··· Available data ···

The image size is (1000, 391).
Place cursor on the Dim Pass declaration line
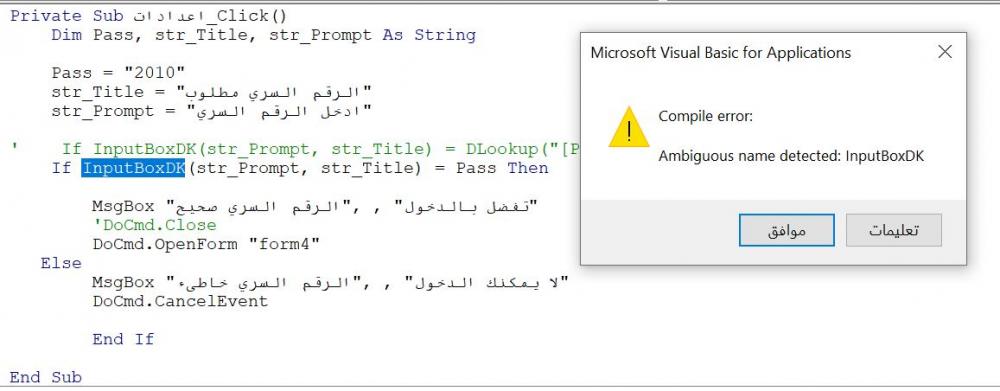click(263, 35)
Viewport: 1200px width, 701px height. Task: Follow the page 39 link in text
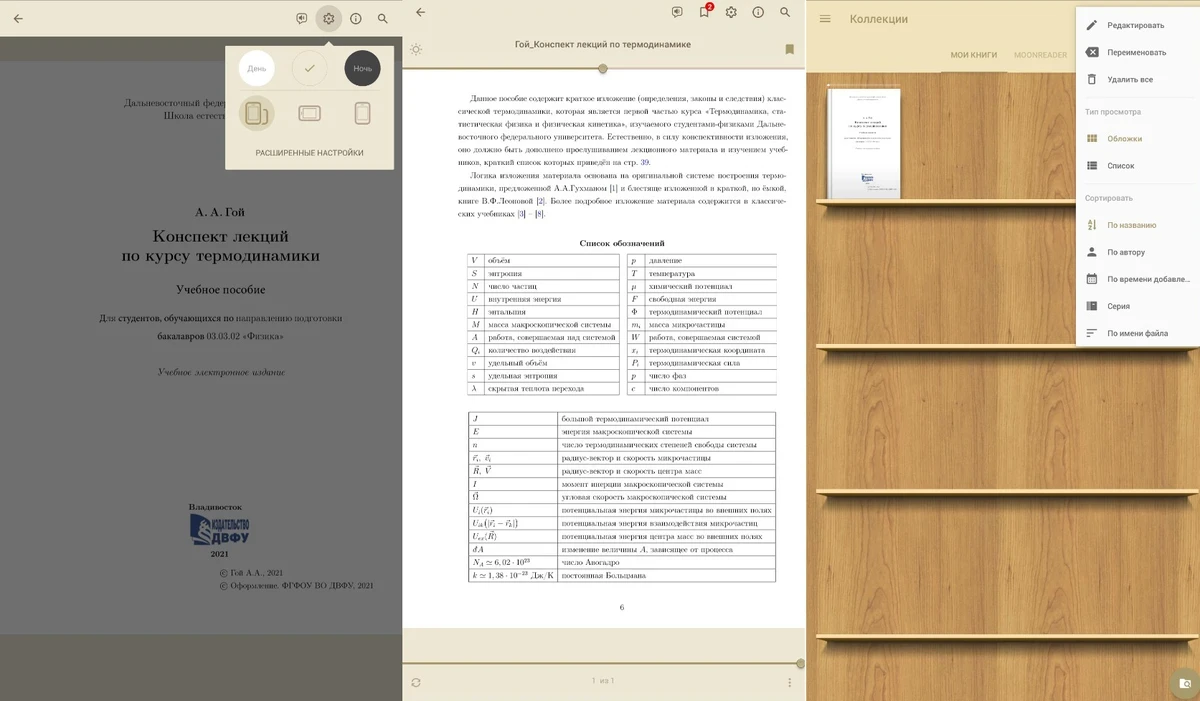(645, 162)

···

> [What is asked] Recast every text line in the items above as a JSON list of strings, with one string per line. Omit blank lines and leave out the pictures.

> [Answer for the task]
[
  "The image size is (1000, 391).",
  "Place cursor on the Dim Pass declaration line",
  "click(263, 35)",
  "Viewport: 1200px width, 701px height. Task: Follow the page 39 link in text",
  "(645, 162)"
]